Instructions to follow: Repeat the listing beneath this line exactly, keeping every character.

= = = = = = =

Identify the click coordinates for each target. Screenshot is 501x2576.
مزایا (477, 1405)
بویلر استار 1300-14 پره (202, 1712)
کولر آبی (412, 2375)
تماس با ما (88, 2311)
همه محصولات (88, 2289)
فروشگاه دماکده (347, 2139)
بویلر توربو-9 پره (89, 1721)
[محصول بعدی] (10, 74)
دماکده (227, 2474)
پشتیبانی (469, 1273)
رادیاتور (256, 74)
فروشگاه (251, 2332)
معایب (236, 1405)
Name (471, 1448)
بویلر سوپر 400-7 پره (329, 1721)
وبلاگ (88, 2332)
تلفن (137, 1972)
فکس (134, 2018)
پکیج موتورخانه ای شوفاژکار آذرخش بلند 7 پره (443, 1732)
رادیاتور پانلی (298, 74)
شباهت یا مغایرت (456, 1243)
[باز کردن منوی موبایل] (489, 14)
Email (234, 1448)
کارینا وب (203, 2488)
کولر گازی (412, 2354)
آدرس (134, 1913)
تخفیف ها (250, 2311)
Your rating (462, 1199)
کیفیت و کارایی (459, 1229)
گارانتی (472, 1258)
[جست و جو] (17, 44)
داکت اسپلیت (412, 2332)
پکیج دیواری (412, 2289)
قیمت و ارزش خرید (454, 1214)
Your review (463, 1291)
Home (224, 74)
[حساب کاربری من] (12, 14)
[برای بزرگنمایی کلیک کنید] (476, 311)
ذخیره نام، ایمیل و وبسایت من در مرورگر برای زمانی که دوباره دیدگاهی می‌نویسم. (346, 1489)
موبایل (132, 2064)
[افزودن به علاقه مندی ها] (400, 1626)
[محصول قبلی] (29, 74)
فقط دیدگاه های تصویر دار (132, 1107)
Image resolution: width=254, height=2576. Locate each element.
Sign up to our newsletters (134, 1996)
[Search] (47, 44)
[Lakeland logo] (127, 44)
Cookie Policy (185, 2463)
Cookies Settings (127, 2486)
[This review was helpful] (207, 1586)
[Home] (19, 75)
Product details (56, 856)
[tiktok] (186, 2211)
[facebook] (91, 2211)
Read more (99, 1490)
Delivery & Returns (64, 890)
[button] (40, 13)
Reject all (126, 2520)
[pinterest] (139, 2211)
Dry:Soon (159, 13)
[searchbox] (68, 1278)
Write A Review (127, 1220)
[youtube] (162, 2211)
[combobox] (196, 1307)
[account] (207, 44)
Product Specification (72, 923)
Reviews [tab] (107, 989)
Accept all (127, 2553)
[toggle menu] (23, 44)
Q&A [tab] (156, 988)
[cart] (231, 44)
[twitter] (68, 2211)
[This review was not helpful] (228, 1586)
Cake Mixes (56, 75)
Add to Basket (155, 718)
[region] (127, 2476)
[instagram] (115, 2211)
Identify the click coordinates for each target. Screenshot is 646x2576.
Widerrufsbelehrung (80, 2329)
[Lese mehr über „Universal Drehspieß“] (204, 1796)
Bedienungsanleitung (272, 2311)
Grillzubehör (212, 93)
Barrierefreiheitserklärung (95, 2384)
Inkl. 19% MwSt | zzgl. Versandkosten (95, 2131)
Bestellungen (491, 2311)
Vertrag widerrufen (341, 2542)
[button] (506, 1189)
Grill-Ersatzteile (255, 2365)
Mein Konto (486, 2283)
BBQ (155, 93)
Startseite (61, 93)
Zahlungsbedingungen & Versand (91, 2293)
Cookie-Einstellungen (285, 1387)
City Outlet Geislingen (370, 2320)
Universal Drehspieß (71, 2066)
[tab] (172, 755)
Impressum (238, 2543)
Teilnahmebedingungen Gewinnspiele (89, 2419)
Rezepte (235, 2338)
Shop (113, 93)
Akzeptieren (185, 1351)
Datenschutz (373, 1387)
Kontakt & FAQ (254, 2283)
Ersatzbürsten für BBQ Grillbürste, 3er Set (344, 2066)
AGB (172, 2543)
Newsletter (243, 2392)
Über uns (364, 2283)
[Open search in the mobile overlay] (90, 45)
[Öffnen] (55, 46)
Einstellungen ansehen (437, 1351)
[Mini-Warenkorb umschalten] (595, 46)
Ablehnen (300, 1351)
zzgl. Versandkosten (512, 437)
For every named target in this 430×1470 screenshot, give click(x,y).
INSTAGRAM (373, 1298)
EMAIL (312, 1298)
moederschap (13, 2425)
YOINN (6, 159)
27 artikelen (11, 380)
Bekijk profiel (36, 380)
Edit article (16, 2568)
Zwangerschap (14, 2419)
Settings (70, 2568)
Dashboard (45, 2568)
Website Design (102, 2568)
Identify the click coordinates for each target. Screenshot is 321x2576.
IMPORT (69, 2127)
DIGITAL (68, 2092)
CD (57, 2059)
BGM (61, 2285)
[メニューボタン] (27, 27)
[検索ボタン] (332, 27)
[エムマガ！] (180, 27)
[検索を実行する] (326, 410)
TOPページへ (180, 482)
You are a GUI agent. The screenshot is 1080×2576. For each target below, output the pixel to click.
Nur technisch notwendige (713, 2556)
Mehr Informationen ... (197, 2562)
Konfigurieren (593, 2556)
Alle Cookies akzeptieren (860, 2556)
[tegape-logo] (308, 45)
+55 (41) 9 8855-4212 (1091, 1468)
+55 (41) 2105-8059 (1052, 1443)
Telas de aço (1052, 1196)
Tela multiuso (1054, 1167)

= = = = = = =

Task solution:
Identify the click coordinates for each target. Screenshot is 501x2576.
مزایا (477, 1405)
بویلر استار 1300-14 پره (202, 1712)
کولر آبی (412, 2375)
تماس با ما (88, 2311)
همه محصولات (88, 2289)
فروشگاه دماکده (347, 2139)
بویلر توربو-9 پره (89, 1721)
[محصول بعدی] (10, 74)
دماکده (227, 2474)
پشتیبانی (469, 1273)
رادیاتور (256, 74)
فروشگاه (251, 2332)
معایب (236, 1405)
Name (471, 1448)
بویلر سوپر 400-7 پره (329, 1721)
وبلاگ (88, 2332)
تلفن (137, 1972)
فکس (134, 2018)
پکیج موتورخانه ای شوفاژکار آذرخش بلند 7 پره (443, 1732)
رادیاتور پانلی (298, 74)
شباهت یا مغایرت (456, 1243)
[باز کردن منوی موبایل] (489, 14)
Email (234, 1448)
کارینا وب (203, 2488)
کولر گازی (412, 2354)
آدرس (134, 1913)
تخفیف ها (250, 2311)
Your rating (462, 1199)
کیفیت و کارایی (459, 1229)
گارانتی (472, 1258)
[جست و جو] (17, 44)
داکت اسپلیت (412, 2332)
پکیج دیواری (412, 2289)
قیمت و ارزش خرید (454, 1214)
Your review (463, 1291)
Home (224, 74)
[حساب کاربری من] (12, 14)
[برای بزرگنمایی کلیک کنید] (476, 311)
ذخیره نام، ایمیل و وبسایت من در مرورگر برای زمانی که دوباره دیدگاهی می‌نویسم. (346, 1489)
موبایل (132, 2064)
[افزودن به علاقه مندی ها] (400, 1626)
[محصول قبلی] (29, 74)
فقط دیدگاه های تصویر دار (132, 1107)
Image resolution: width=254, height=2576. Locate each element.
Sign up to our newsletters (134, 1996)
[Search] (47, 44)
[Lakeland logo] (127, 44)
Cookie Policy (185, 2463)
Cookies Settings (127, 2486)
[This review was helpful] (207, 1586)
[Home] (19, 75)
Product details (56, 856)
[tiktok] (186, 2211)
[facebook] (91, 2211)
Read more (99, 1490)
Delivery & Returns (64, 890)
[button] (40, 13)
Reject all (126, 2520)
[pinterest] (139, 2211)
Dry:Soon (159, 13)
[searchbox] (68, 1278)
Write A Review (127, 1220)
[youtube] (162, 2211)
[combobox] (196, 1307)
[account] (207, 44)
Product Specification (72, 923)
Reviews [tab] (107, 989)
Accept all (127, 2553)
[toggle menu] (23, 44)
Q&A [tab] (156, 988)
[cart] (231, 44)
[twitter] (68, 2211)
[This review was not helpful] (228, 1586)
Cake Mixes (56, 75)
Add to Basket (155, 718)
[region] (127, 2476)
[instagram] (115, 2211)
Identify the click coordinates for each target. Screenshot is 646x2576.
Widerrufsbelehrung (80, 2329)
[Lese mehr über „Universal Drehspieß“] (204, 1796)
Bedienungsanleitung (272, 2311)
Grillzubehör (212, 93)
Barrierefreiheitserklärung (95, 2384)
Inkl. 19% MwSt | zzgl. Versandkosten (95, 2131)
Bestellungen (491, 2311)
Vertrag widerrufen (341, 2542)
[button] (506, 1189)
Grill-Ersatzteile (255, 2365)
Mein Konto (486, 2283)
BBQ (155, 93)
Startseite (61, 93)
Zahlungsbedingungen & Versand (91, 2293)
Cookie-Einstellungen (285, 1387)
City Outlet Geislingen (370, 2320)
Universal Drehspieß (71, 2066)
[tab] (172, 755)
Impressum (238, 2543)
Teilnahmebedingungen Gewinnspiele (89, 2419)
Rezepte (235, 2338)
Shop (113, 93)
Akzeptieren (185, 1351)
Datenschutz (373, 1387)
Kontakt & FAQ (254, 2283)
Ersatzbürsten für BBQ Grillbürste, 3er Set (344, 2066)
AGB (172, 2543)
Newsletter (243, 2392)
Über uns (364, 2283)
[Open search in the mobile overlay] (90, 45)
[Öffnen] (55, 46)
Einstellungen ansehen (437, 1351)
[Mini-Warenkorb umschalten] (595, 46)
Ablehnen (300, 1351)
zzgl. Versandkosten (512, 437)
For every named target in this 430×1470 screenshot, give click(x,y).
INSTAGRAM (373, 1298)
EMAIL (312, 1298)
moederschap (13, 2425)
YOINN (6, 159)
27 artikelen (11, 380)
Bekijk profiel (36, 380)
Edit article (16, 2568)
Zwangerschap (14, 2419)
Settings (70, 2568)
Dashboard (45, 2568)
Website Design (102, 2568)
Identify the click coordinates for each target. Screenshot is 321x2576.
IMPORT (69, 2127)
DIGITAL (68, 2092)
CD (57, 2059)
BGM (61, 2285)
[メニューボタン] (27, 27)
[検索ボタン] (332, 27)
[エムマガ！] (180, 27)
[検索を実行する] (326, 410)
TOPページへ (180, 482)
You are a GUI agent. The screenshot is 1080×2576. For each target below, output the pixel to click.
Nur technisch notwendige (713, 2556)
Mehr Informationen ... (197, 2562)
Konfigurieren (593, 2556)
Alle Cookies akzeptieren (860, 2556)
[tegape-logo] (308, 45)
+55 (41) 9 8855-4212 (1091, 1468)
+55 (41) 2105-8059 (1052, 1443)
Telas de aço (1052, 1196)
Tela multiuso (1054, 1167)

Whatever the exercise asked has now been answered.